Work to be completed ▸
From the entries below, extract every line that includes the word "agent".

++++++++

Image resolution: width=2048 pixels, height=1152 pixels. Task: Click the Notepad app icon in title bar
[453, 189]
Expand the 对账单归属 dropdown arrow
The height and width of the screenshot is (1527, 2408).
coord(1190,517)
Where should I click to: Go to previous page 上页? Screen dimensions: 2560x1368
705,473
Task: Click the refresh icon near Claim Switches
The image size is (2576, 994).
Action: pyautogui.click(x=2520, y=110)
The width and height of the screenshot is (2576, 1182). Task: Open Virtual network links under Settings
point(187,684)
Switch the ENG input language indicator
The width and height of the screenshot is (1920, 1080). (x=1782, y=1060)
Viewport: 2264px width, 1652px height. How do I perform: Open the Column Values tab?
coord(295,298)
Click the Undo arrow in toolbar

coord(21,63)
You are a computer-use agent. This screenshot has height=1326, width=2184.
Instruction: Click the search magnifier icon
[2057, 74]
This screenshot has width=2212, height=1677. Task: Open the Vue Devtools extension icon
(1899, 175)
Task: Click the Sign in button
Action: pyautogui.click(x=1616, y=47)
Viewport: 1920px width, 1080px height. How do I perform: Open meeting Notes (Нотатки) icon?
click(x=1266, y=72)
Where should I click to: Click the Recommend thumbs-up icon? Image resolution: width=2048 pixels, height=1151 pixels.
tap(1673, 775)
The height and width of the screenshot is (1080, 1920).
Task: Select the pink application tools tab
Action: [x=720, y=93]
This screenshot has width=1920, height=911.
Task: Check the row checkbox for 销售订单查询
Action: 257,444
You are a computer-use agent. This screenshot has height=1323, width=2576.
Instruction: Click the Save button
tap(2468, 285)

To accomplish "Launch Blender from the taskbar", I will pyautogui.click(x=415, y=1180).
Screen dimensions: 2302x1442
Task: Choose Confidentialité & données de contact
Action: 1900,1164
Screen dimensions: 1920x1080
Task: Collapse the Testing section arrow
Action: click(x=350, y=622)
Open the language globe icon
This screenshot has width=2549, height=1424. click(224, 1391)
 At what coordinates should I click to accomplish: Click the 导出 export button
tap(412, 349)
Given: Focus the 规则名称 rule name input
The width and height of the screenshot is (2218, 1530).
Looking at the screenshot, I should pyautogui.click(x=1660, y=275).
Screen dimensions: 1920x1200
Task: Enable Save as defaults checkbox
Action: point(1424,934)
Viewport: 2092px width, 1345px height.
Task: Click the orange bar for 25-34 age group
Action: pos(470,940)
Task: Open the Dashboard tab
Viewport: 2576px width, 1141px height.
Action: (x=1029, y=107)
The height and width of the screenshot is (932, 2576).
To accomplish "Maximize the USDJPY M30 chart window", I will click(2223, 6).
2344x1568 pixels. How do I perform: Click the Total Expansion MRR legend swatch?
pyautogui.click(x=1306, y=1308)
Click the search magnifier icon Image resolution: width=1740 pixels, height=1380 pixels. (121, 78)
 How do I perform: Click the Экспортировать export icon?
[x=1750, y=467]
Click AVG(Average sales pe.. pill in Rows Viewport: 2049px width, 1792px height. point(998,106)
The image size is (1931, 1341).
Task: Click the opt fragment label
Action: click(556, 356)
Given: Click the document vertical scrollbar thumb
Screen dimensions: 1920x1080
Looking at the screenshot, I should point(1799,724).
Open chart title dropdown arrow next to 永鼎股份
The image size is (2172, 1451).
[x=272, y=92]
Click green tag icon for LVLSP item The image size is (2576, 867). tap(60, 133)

++++++++

Solution to the problem ▸
You are a computer-use agent. This screenshot has height=1326, width=2184.
You are a computer-use agent. This screenshot has height=1323, width=2576.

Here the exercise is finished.